I believe a scalable program can be "highly scalable" or "less scalable"
meaning they improve less or more with time.   Humans appear to be of
the "highly scalable" variety, at least in chess they improve with time
faster than computers do.   A chess program playing at 3 minutes per
move is about 300 ELO stronger than the same program playing at 5 
seconds per move.   A human is more like 400-500 ELO stronger.  

There is strong evidence that in chess this doubling tapers off
at strong levels.  This makes a great deal of sense.   Ernst Heinz
did some experiments that proved empirically (with high statistical
confidence) that strength tapers off with search depth in computers.
Although he measured this using search depth,  I believe the tapering
is more related to strength.  It just happens that the deeper searching
programs were playing stronger.   If someone could construct a 
computer that played just as well with half the search depth, I think
the tapering would be approximately consistent with the deep searching
program of similar levels.

The tapering is very gradual and even at high ply depths the ELO
improvement for a doubling is quite good.  That's why I believe in
GO it will be hard to see this tapering effect.   I believe GO players
are farther from the ultimate top that chess players (I mean the very
best players.)   Once you are playing almost perfectly,  you won't
get quite as much from the extra thinking time.   
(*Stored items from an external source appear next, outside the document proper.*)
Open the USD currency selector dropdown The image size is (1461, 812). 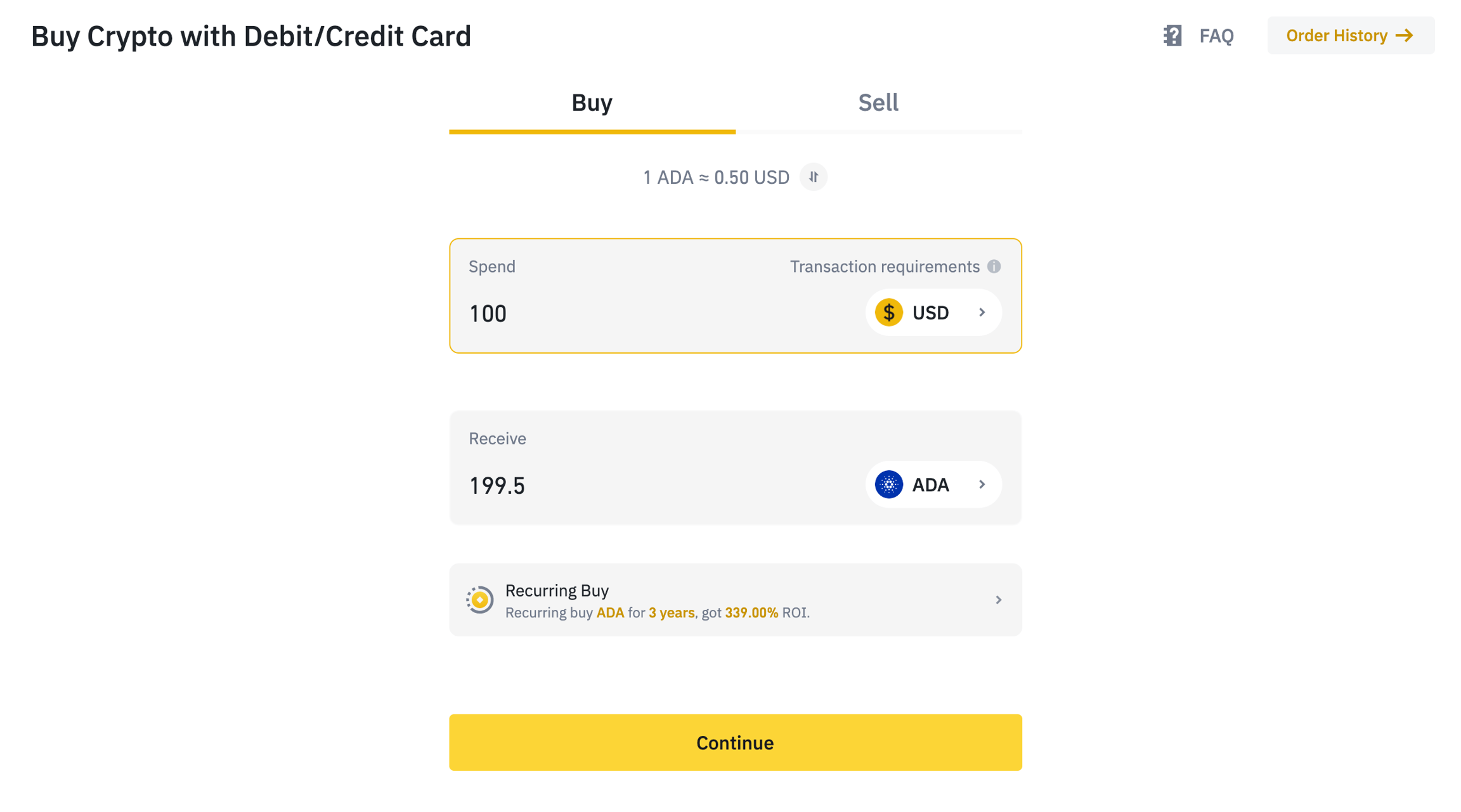coord(981,313)
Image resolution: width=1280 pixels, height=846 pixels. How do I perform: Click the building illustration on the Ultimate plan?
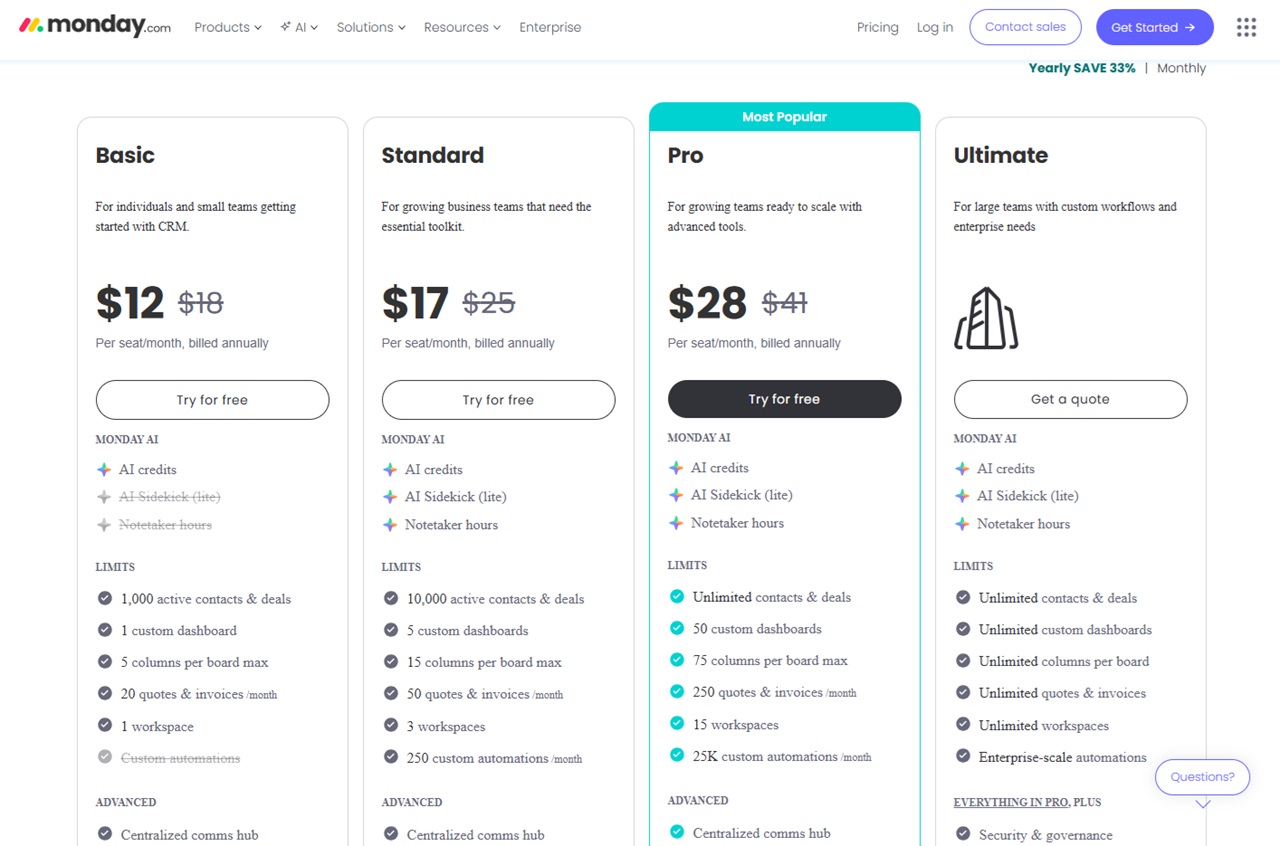coord(986,319)
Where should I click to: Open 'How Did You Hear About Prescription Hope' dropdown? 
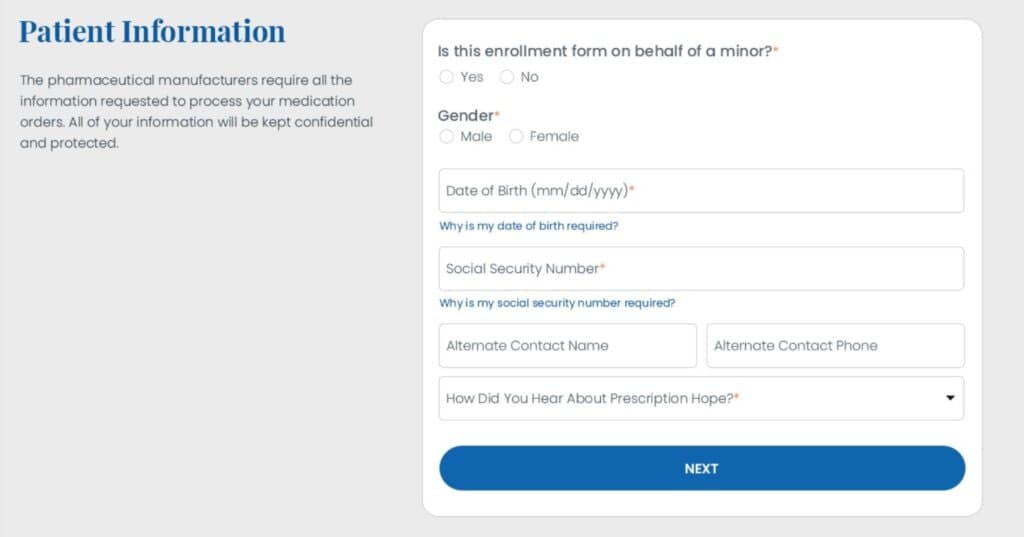(x=690, y=398)
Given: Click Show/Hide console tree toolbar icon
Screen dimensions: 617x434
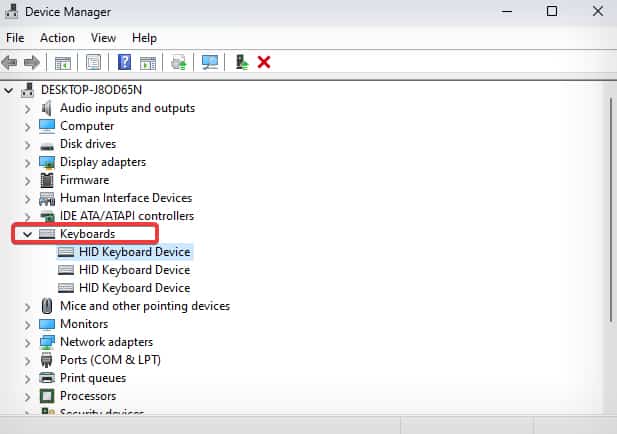Looking at the screenshot, I should point(63,62).
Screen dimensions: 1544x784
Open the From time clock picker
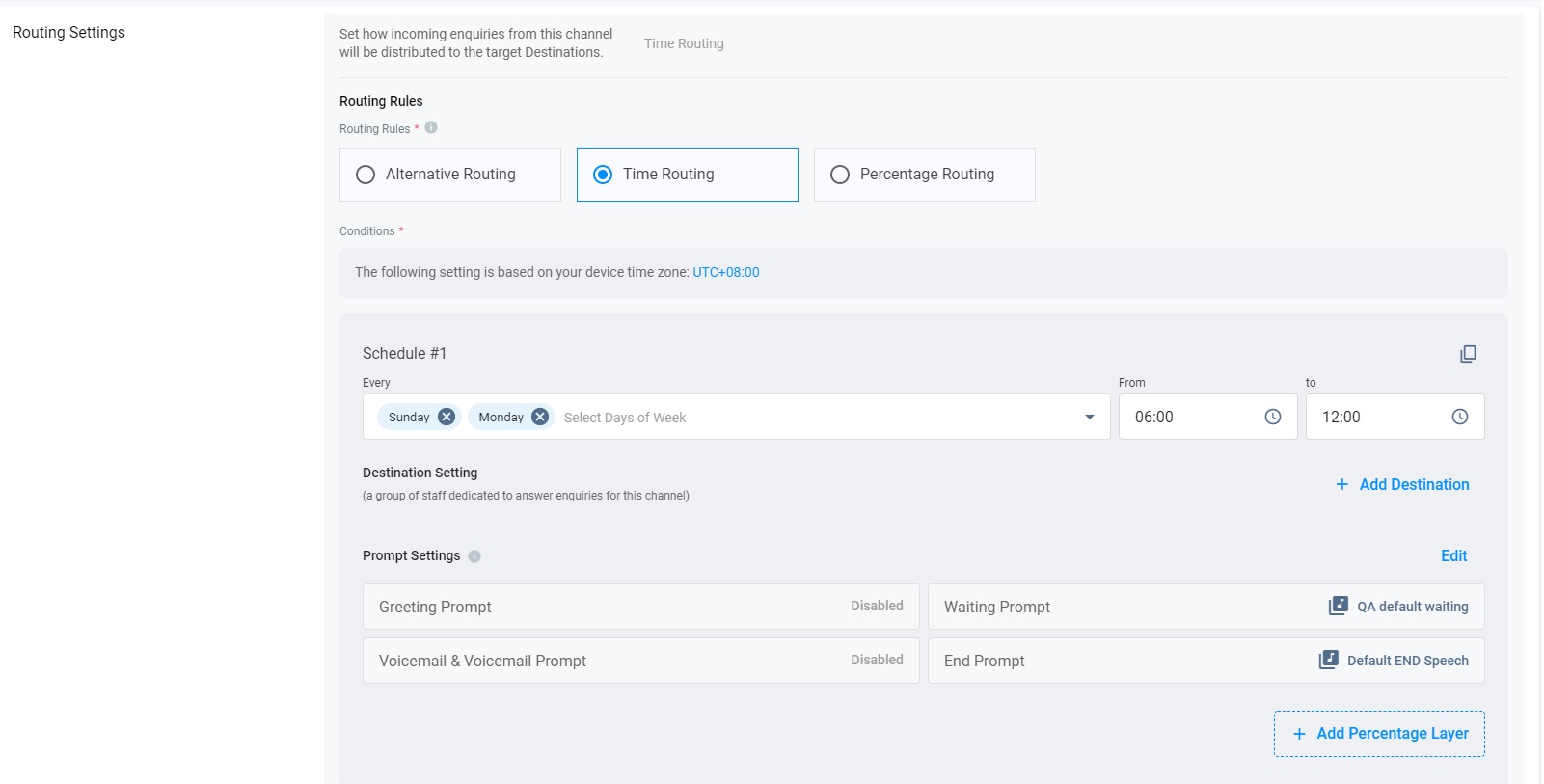tap(1273, 417)
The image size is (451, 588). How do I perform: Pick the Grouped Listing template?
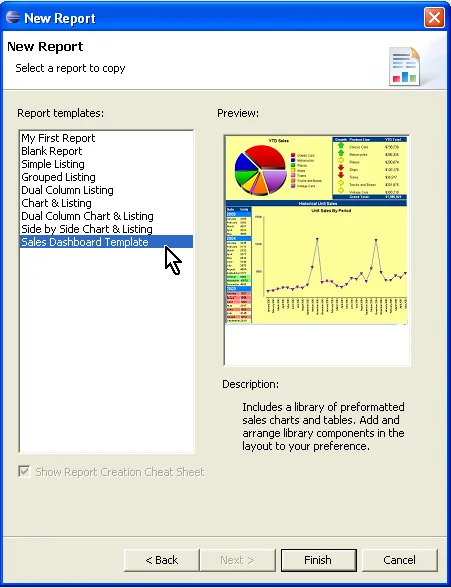point(58,177)
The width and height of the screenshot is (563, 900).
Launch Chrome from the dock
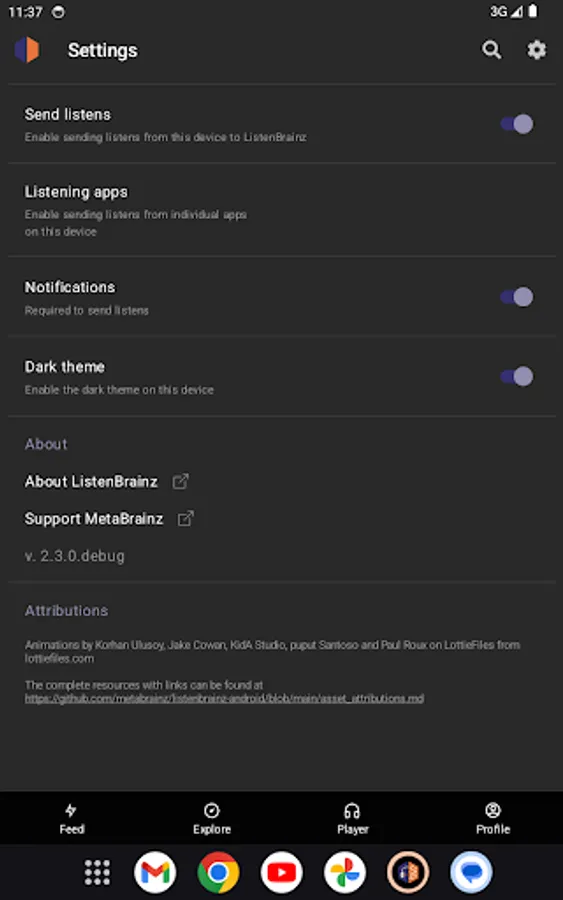[x=218, y=872]
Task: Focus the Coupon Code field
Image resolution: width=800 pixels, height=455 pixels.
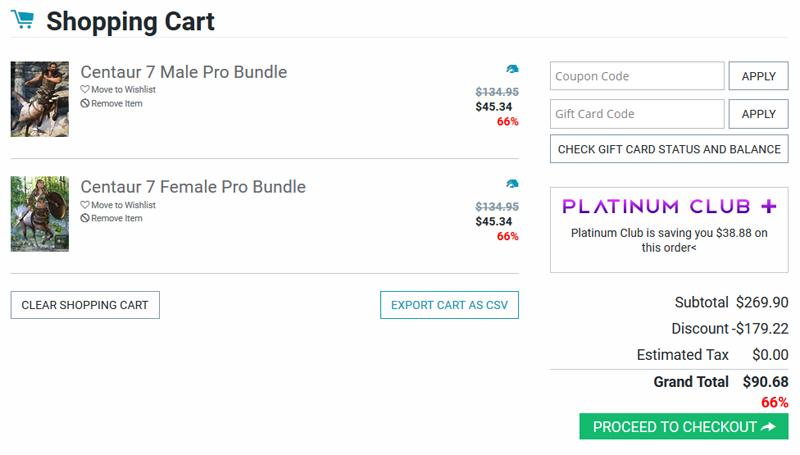Action: point(636,76)
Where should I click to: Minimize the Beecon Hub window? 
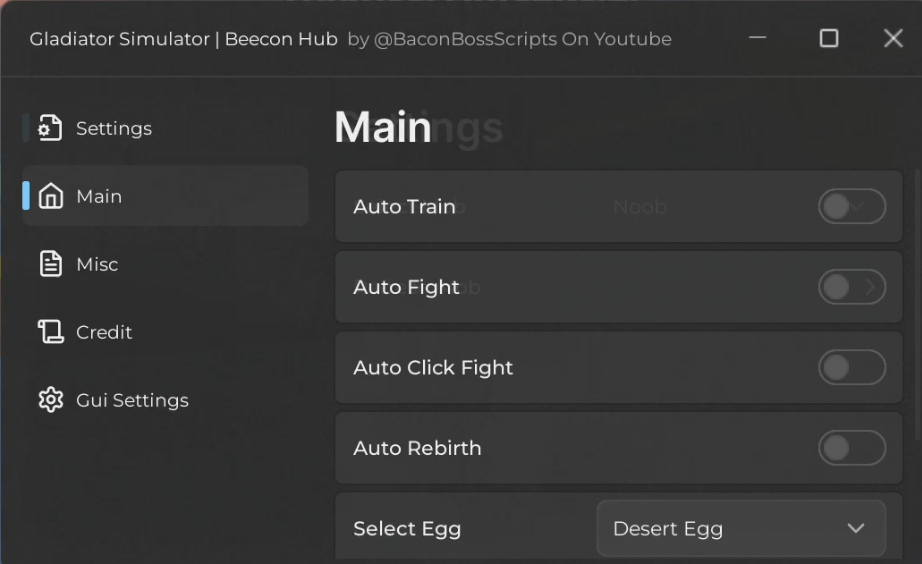pos(758,38)
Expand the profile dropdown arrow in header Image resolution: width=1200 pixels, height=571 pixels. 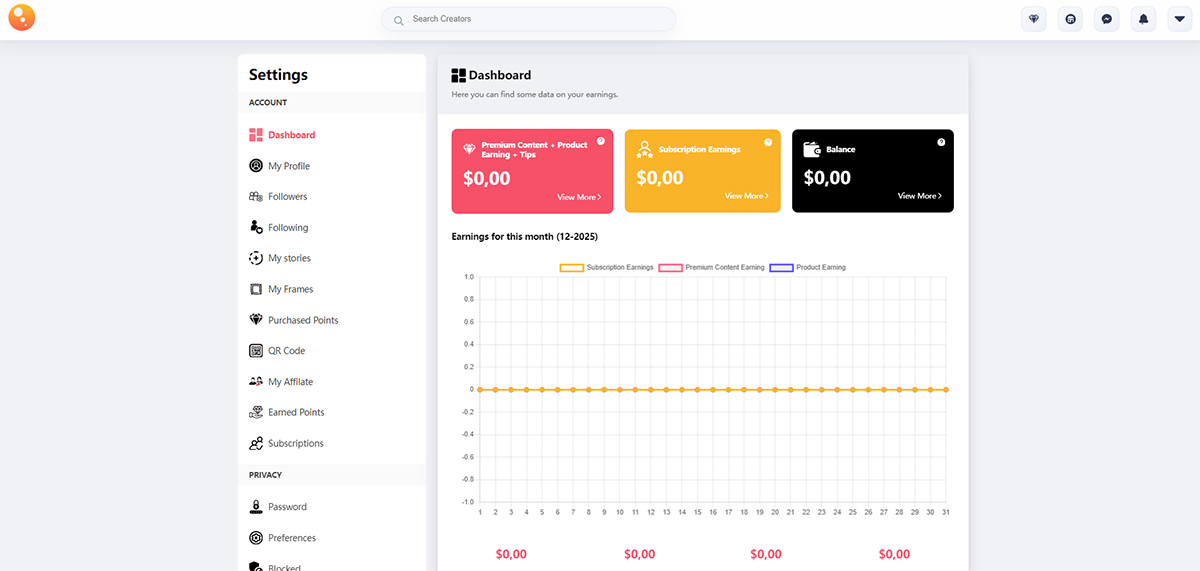tap(1179, 19)
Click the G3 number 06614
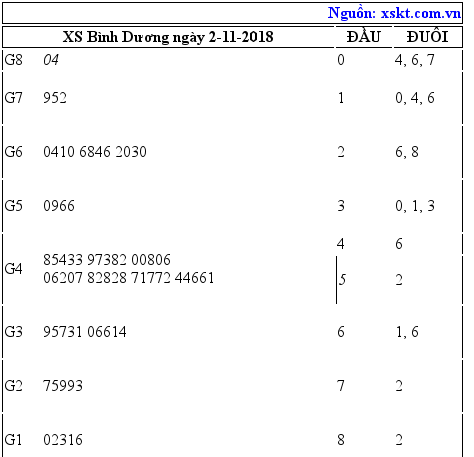The height and width of the screenshot is (457, 474). click(107, 332)

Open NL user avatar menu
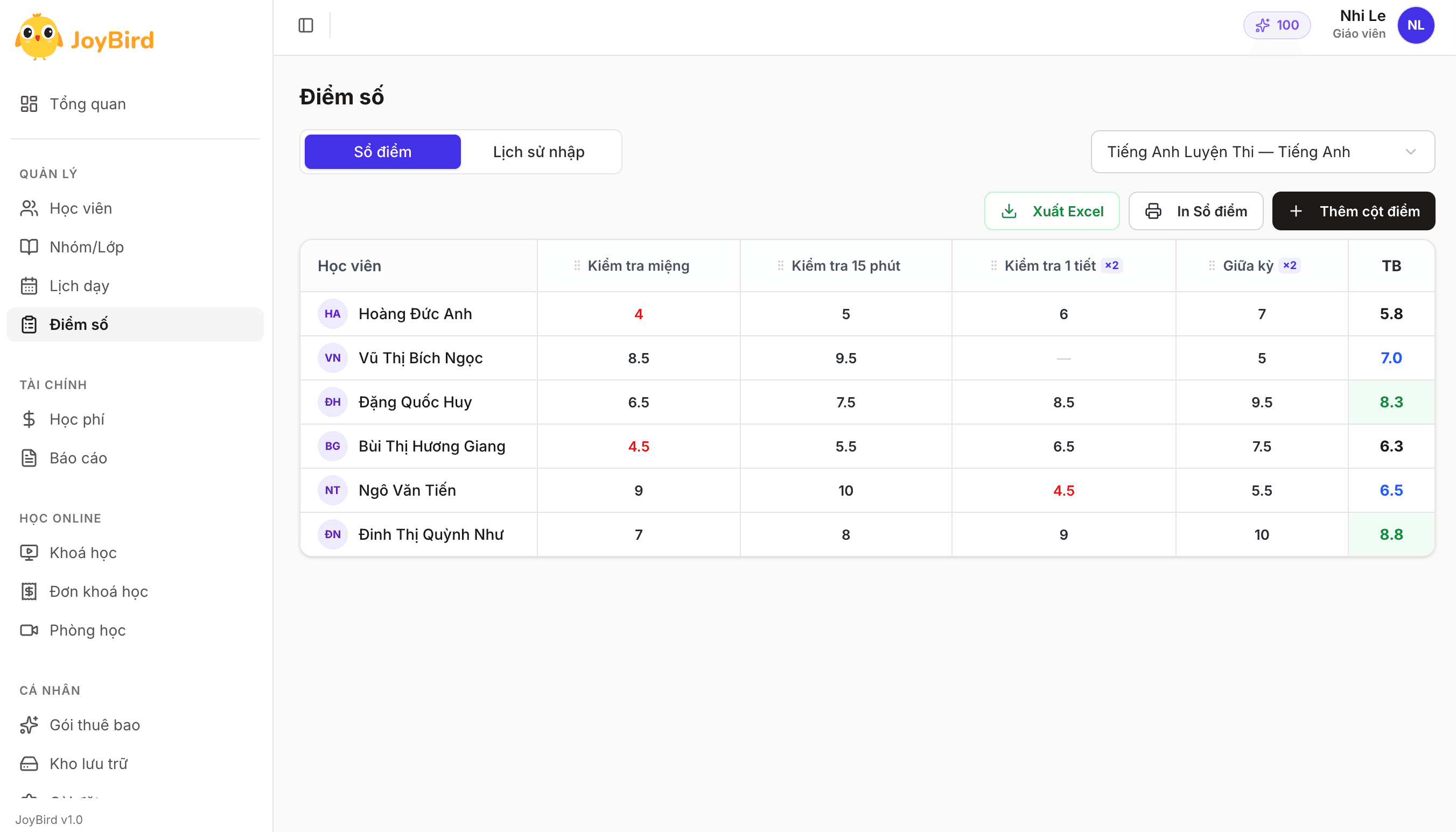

I did an experiment long ago with a checkers-like game I made up.
It is simple checkers on a 6x6 board and only 1 jump allowed.  It's
possible to construct an enormously deep searching program with this
little mini-game.    I also found that the really super deep levels
taper off,  and yet it is gradual and you never seem to stop 
benefiting measurably from each additional ply of search.   The 
program searches deep enough that it's easily to imagine that it
can't make errors, but obviously one side is making errors.

The worlds best checkers program are like this too.  They go much
deeper than in chess and they are quite amazing how deeply they
search.   I think they are way beyond human strength now, but they
still lose games to each other and make mistakes that 1 more ply
of search would solve.    

That's really the point - 1 extra ply always solves a thick layer of
problems that you couldn't solve before.